6/10
Could have been a chiller
10 May 2008
I finally caught up with this film at the National Film Theatre after missing it at least twice on late-night television broadcasts -- and I suppose by that point I had inflated expectations. But I'm afraid I actually felt rather let down.

Praised for its 'taut' 95-minute length and lauded as a 'searing critique' of 1950s American middle-class society, "Bigger than Life" certainly wasn't supposed to be boring; and it does indeed have a tense psychotic climax near the end. It did seem to take an awfully long time to get there, though, and judging by overheard conversation on the way out, the snoring from the row behind, and the surreptitious rearrangements of limbs around me in the hot auditorium, I wasn't the only one to feel that way...

The film came across as falling between two stools; I wasn't certain if it was being presented as a realistic social drama or an exploitation horror/ thriller. Considered in the latter light, it would obviously carry an awful lot of tedious excess baggage, but as a social/medical exposé it seems massively overwrought, and the ending (studio-imposed?) sits ill with either. Moral issues of quality of life -- is it better to lose the patient physically or mentally? -- appear to be flirted with briefly and then abandoned in favour of all-out psycho thrills.

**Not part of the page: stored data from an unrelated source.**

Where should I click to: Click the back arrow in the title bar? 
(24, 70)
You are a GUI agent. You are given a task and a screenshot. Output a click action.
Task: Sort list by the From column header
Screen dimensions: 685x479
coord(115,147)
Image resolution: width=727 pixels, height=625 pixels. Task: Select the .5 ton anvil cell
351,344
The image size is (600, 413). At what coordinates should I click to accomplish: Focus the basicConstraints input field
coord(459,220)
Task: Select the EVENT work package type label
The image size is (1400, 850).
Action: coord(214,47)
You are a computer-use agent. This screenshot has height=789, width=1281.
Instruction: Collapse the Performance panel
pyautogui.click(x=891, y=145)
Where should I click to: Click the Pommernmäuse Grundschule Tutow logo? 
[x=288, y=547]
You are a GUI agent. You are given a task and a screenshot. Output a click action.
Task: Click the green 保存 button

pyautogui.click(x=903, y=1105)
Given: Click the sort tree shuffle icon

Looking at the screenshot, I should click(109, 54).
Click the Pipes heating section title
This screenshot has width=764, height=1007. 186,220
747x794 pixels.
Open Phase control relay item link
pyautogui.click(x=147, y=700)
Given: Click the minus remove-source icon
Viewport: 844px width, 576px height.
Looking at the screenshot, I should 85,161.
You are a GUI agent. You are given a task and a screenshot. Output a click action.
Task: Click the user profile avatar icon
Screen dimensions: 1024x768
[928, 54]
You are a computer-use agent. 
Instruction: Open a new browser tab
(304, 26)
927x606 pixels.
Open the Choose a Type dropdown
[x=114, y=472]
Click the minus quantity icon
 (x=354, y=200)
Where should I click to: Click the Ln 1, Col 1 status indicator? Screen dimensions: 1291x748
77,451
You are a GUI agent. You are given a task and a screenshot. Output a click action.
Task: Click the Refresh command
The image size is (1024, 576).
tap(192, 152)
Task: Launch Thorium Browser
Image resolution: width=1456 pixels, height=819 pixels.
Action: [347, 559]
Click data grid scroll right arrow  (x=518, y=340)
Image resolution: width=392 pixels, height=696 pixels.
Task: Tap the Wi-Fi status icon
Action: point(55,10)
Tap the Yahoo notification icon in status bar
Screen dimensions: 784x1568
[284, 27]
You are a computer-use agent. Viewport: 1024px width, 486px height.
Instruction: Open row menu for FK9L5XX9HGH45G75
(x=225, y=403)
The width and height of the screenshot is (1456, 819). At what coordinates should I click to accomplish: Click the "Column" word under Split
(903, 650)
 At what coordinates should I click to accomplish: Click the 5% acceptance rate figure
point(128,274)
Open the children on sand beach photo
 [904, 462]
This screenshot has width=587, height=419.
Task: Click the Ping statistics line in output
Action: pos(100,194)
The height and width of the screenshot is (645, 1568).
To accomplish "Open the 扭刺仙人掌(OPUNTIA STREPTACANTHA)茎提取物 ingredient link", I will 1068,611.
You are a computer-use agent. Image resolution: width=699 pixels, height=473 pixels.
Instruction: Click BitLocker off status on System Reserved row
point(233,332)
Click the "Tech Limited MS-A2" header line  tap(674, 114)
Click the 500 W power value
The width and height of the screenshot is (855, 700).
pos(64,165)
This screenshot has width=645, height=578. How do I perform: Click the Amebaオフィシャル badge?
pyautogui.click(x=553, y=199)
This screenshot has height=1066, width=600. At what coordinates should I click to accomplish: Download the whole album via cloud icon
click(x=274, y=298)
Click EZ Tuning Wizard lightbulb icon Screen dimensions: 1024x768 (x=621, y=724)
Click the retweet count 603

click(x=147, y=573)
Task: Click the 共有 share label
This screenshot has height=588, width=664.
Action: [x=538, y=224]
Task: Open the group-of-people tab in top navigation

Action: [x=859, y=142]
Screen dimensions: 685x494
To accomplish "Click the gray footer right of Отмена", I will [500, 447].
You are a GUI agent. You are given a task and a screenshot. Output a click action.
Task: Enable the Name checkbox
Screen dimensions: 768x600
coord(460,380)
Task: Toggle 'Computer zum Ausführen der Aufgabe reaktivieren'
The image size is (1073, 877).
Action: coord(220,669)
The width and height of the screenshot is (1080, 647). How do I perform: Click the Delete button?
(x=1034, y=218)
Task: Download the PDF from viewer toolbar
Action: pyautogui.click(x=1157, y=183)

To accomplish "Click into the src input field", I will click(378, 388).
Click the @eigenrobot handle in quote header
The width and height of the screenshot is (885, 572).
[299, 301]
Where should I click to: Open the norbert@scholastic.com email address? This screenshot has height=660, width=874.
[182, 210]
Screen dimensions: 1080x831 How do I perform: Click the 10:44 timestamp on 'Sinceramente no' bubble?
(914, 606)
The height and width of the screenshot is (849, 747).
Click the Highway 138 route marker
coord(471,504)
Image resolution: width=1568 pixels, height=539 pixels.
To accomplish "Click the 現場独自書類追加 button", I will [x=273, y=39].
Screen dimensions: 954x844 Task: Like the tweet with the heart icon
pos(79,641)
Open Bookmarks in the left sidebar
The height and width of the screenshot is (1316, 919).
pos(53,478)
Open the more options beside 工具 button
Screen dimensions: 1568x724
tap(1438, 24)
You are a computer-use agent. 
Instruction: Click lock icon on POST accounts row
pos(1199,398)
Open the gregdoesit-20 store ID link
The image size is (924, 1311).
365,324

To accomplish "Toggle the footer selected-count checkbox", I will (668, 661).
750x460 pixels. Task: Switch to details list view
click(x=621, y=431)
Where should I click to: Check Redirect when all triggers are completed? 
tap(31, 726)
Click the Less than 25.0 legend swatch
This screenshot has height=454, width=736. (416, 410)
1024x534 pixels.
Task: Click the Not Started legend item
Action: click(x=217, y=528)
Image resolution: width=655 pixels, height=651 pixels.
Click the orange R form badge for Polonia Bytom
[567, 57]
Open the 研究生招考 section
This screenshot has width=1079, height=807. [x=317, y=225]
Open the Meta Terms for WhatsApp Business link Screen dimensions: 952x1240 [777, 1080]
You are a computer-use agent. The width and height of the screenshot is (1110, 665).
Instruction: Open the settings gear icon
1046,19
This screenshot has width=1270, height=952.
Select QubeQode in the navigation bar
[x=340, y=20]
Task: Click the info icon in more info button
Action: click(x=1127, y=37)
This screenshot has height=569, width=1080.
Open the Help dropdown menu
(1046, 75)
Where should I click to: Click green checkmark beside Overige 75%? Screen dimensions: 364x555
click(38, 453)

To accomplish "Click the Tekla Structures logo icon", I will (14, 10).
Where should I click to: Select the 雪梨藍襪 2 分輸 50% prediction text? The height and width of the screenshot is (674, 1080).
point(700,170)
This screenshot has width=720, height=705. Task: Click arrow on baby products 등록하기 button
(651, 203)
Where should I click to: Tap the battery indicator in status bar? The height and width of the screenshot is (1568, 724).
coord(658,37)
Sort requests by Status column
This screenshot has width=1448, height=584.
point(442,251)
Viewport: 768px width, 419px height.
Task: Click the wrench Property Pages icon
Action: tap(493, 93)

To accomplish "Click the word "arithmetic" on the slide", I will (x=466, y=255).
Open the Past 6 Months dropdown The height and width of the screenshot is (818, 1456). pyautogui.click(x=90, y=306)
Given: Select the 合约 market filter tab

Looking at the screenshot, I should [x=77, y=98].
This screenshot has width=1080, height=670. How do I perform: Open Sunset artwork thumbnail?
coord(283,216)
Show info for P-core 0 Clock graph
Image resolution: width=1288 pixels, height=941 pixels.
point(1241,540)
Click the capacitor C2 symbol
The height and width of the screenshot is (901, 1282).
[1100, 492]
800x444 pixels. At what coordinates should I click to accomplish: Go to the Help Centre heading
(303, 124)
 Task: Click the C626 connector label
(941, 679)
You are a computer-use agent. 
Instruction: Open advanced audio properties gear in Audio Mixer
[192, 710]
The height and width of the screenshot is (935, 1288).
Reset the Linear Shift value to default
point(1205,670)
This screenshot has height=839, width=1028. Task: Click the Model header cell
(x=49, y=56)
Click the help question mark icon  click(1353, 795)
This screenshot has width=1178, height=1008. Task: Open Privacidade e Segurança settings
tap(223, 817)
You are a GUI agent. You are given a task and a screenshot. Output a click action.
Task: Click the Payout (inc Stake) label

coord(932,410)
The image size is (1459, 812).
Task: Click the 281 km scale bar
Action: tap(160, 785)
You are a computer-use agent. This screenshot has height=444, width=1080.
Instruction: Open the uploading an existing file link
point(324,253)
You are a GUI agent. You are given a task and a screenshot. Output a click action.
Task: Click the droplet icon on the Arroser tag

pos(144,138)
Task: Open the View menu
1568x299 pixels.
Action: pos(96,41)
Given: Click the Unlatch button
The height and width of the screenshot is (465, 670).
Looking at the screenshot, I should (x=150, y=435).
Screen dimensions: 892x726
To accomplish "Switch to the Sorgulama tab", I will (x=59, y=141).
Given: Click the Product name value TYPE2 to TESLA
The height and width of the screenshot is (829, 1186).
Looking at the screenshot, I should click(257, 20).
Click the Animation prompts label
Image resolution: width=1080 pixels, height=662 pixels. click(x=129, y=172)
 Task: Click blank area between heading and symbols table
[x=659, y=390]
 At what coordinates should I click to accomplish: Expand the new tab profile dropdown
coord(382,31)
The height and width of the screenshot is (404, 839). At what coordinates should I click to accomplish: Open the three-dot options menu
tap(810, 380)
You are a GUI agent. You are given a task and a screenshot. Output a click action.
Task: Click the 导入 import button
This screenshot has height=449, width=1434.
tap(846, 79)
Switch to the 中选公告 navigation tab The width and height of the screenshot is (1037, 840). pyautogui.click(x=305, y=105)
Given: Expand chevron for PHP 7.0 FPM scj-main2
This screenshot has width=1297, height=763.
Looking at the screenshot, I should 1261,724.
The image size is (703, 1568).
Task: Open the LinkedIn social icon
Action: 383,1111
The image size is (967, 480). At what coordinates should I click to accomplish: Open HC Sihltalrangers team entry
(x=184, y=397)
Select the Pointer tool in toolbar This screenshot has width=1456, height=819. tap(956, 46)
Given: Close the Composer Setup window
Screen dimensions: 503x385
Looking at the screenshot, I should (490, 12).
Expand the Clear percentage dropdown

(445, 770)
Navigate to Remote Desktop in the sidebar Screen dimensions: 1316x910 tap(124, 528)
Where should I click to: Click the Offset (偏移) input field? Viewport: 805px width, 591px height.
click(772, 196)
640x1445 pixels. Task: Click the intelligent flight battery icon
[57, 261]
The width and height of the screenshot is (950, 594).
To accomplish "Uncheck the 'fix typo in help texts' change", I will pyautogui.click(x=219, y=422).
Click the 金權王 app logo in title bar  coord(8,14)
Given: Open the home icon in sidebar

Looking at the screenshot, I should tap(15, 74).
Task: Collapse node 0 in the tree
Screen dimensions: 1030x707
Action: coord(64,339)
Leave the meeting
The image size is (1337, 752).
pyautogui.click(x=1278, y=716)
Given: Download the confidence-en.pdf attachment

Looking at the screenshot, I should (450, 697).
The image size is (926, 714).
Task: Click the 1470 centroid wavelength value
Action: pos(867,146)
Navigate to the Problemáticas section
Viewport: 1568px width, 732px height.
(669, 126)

Under a different director, the material might have made for a good horror movie. With a different treatment I can see it as a 'social issues' film in the old style, like "The Black Legion" or "Dead End" (both of which are also effective thrillers in their own right)... and I can just about grasp how it has been portrayed as a black-comedy satire on an American family stereotype. But despite the presence of the talented James Mason (often looking bizarrely flattened as the film attempted to contort him into an ultra-widescreen frame that I found frankly off-putting -- perhaps the weird visual constructions were a deliberate attempt to set the viewers' world on edge?) I couldn't feel that the existing picture was really satisfactory in any of these fields, let alone in a theoretical synthesis of all of them.

I'd say that its most effective strand is probably in the treatment of the final weekend as straight-out chiller tension in the style of Kubrick's "The Shining", as the central character becomes increasingly irrational. (Kubrick's version in particular, since his adaptation shares the same issue in that it's hard to keep any audience sympathy for a character acting weirdly when you can't see inside his head -- he becomes pure monster, losing a potential dimension thereby.) Elsewhere, there seem to be too many elements tossed into the mix and then apparently abandoned: Ed's taxi work, the attractive young teacher, money issues (I'm sure there's supposed to be some sub-plot about the orange dress, but whatever that strand is boiling up to, it never appears on-screen), forging prescriptions, school and parent politics -- the film keeps on throwing fresh strands in with a scattergun effect, but doesn't tie them together. Maybe it's realism, in that real life doesn't match up to the neat significance of Chekhov's first-act gun: but as drama it left me feeling pulled through a hedge backwards.